* PROBLEM:
Go through the listing below. Copy each line that has the string "dropdown".
BEGIN DATA SHOWN
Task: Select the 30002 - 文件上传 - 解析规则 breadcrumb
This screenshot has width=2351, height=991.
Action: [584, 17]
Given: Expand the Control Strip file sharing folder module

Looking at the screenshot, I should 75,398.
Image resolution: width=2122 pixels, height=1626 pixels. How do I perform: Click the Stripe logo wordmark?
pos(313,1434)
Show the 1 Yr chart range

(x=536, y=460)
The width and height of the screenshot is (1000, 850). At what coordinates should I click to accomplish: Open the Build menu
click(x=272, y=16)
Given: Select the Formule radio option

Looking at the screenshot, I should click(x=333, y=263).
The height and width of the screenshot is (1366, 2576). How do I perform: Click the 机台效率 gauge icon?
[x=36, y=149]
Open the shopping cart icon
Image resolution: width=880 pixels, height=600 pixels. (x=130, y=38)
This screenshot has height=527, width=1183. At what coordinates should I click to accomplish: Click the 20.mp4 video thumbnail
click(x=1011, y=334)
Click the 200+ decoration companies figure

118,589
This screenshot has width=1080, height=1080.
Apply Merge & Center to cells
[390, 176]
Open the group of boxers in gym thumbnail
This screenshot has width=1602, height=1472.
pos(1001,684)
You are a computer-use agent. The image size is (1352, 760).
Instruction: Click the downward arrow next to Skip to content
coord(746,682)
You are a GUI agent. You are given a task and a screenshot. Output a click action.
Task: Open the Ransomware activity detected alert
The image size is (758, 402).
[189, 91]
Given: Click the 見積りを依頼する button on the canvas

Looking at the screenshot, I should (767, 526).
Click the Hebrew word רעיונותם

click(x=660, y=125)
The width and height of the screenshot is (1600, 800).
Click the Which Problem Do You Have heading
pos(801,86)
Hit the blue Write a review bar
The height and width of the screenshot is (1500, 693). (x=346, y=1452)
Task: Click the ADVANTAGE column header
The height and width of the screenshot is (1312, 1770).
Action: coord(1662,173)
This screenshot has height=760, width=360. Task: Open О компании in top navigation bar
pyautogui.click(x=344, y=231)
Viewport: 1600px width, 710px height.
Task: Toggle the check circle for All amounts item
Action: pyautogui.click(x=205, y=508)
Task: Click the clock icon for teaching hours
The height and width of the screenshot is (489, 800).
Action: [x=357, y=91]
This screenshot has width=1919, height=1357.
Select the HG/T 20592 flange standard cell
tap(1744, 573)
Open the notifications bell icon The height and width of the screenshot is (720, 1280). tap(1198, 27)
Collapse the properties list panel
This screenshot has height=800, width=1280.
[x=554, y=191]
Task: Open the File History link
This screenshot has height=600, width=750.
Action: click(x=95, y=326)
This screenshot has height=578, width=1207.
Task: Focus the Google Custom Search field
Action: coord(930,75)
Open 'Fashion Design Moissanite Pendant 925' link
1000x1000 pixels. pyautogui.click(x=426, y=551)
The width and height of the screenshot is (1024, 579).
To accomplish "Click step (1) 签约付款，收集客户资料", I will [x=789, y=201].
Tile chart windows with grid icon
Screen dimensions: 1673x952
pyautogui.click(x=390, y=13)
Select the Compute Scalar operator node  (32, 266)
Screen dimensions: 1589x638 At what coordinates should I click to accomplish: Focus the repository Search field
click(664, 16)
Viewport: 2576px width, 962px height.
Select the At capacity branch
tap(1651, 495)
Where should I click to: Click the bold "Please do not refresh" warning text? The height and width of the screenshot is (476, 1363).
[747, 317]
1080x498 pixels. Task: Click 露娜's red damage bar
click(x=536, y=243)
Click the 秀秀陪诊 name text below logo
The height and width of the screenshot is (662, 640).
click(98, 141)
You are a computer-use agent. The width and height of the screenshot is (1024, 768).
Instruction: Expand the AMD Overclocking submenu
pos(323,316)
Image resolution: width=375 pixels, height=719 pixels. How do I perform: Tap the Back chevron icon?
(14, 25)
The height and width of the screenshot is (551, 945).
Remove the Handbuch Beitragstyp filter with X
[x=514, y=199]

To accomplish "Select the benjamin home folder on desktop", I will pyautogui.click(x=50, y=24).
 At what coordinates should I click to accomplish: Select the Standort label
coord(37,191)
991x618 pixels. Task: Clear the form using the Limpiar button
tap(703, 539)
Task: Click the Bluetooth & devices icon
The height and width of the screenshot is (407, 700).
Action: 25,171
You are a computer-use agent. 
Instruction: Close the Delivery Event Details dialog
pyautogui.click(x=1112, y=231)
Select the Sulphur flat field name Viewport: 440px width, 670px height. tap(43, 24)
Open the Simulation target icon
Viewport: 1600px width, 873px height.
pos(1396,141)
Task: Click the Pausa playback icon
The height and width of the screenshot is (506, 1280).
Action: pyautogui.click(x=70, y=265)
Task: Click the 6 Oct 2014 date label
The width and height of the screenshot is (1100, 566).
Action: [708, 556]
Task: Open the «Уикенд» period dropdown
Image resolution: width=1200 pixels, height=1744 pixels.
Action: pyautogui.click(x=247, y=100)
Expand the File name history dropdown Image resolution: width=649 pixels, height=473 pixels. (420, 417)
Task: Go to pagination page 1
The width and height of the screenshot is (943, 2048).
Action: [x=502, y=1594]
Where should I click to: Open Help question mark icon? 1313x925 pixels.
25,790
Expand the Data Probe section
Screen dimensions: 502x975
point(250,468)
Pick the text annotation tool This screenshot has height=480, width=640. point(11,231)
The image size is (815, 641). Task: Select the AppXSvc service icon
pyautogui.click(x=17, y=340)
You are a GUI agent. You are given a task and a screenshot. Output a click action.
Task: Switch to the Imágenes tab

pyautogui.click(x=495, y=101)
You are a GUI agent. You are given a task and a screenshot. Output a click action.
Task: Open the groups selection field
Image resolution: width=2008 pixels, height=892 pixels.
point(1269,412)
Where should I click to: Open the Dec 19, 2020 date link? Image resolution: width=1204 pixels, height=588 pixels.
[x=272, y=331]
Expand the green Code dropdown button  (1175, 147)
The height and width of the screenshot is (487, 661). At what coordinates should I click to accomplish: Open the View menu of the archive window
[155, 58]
END DATA SHOWN
* EXPECTED OUTPUT:
Task: Open the «Уикенд» period dropdown
Expand the File name history dropdown Image resolution: width=649 pixels, height=473 pixels. (420, 417)
Expand the green Code dropdown button  (1175, 147)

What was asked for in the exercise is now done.